The vmnics are virtualized physical NICS present to the ESXi server by the blade chassis. The chassis typically has an A and B Fabric Interconnect (FI) topology. Often the vmnics are connected for redundancy, one to FI-A and the second to FI-B.

This is a generic example of a blade server chassis for illustration.

Environment

ESXi hosts supported in blade chassis

Cause

Environment issues with the blade chassis. The issue is often found with the interconnects; however, different component issues with the chassis can affect data path. This is investigation would be outside of the scope of this article and VMware by Broadcom.

Resolution

Troubleshooting will consist of proving that packets are leaving the ESXi host via the involved vmnic uplinks. The uplinks are mapped directly to vmnics.
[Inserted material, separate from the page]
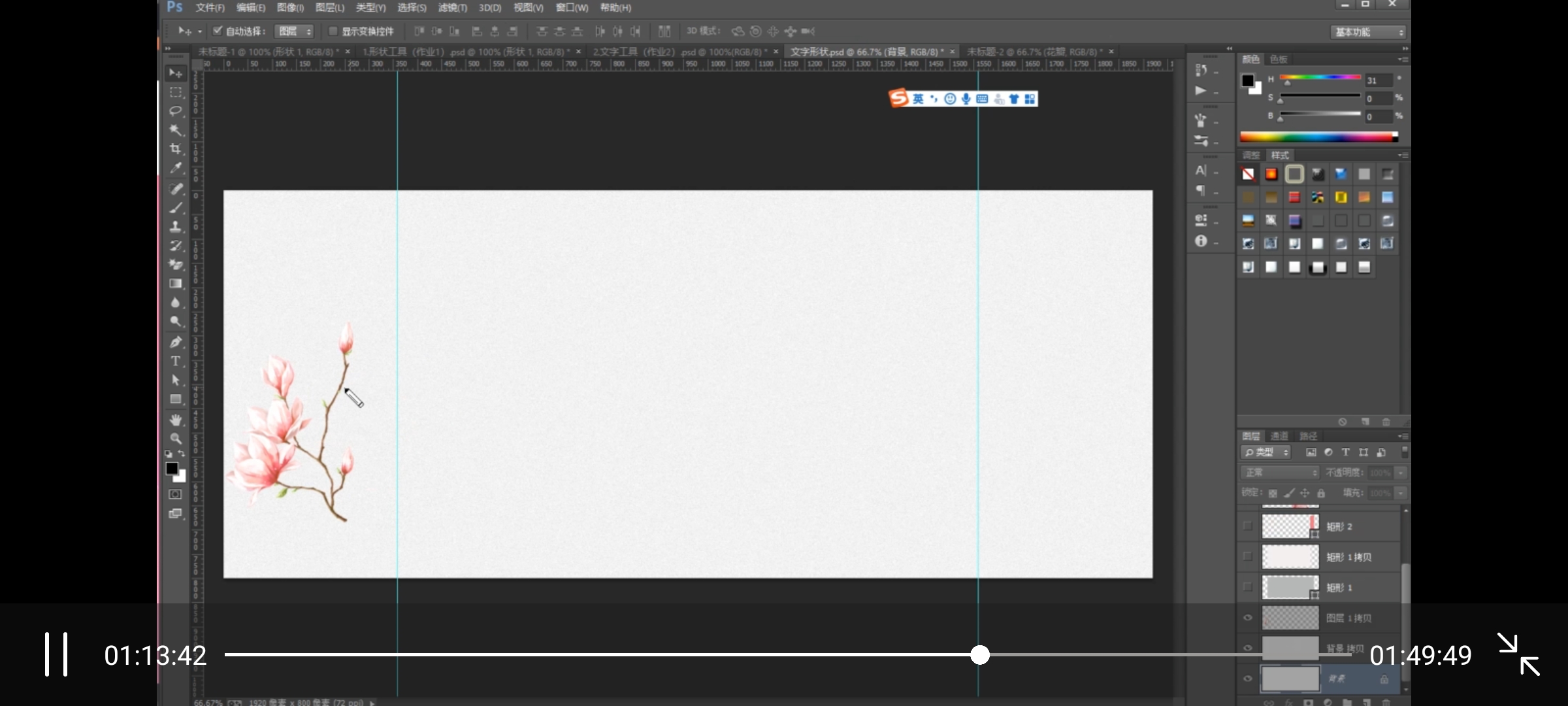Exit fullscreen video mode
1568x706 pixels.
tap(1518, 654)
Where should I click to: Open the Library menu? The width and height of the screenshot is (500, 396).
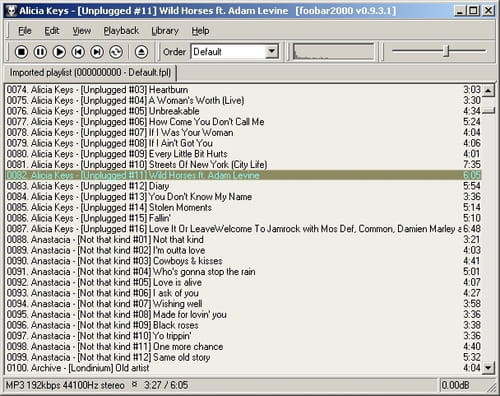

Open a console in the virtual machine's guest OS. Perform a ping to the VM's default gateway IP.

Commands:
-pktcap-uw (ESXi)
-traceroute / tracert (Guest OS)
-ping (Guest OS)

Testing:

ICMP traffic may not be allowed in some environments for security reasons. It will be necessary to identify what traffic can be generated for testing purposes to capture packets arriving and leaving from the vmnic to the destination IP address. For this example ICMP is being used.

Perform a ping to the problematic destination IP
Ping fails to the problematic destination IP
Ping the default gateways of the VM and Destination host.
Does the source VM successfully ping its own default gateway
Does it successfully ping the destination default gateway

Record outcomes. Essentially, if we successfully ping 8.8.8.8 and the source default gateway, the ESXi host networking has been validated as working per design. Once vSphere hands the packet off to the default gateway, vSphere's responsibility has been met. The next hops are outside of any influence the ESXi host has to forward packets. The physical infrastructure now takes over delivery of the packets to the destination. The following tests are for the benefit of the customer to show that the ESXi hosts are performing as designed and packets are leaving as expected. It is proving that the issue is upstream of the ESXi host.

VMNIC1 (Problematic VMNIC)
Perform a traceroute and observer what hops are displayed in the output.
Do you see the first hop (Default gateway)
Do you see other hops after the first hop
Record the above outcomes
VMNIC0 (Known Good VMNIC)
Perform a traceroute and observe what hops are displayed in the output
Do you see the first hop (Default gateway)
Do you see other hops after the first hop
Record the above outcomes and compare them to that of the problematic VMNIC

Using the capture command native to ESXi, validate that ICMP requests and replies are present. The source VM will be sending continuous pings to the problematic destination IP Address.

pktcap-uw --uplink vmnicX --capture UplinkSndKernel,UplinkRcvKernel --ip <IP of Problematic VM> --proto 0x01 -c 100 -o - |tcpdump-uw -enr - -nn

When the issue is occurring, only ICMP requests will be seen. No ICMP replies will be seen. In our example the vmnic1 is problematic so we see only requests.
Next, change the IP of continuous ping to 8.8.8.8 Google Public DNS address. The same pktcap command is used. The capture will show ICMP requests and replies coming and going from the vmnic.
At this point it can be said that the issue is not within ESXi. The packets are handed off to the chassis interconnect via the Virtual Interface Card (VIC) which in turn hands the packets to the Fabric Interconnect (FI). ESXi has performed its duties and the packets are now in the realm of the chassis packet forwarding functions.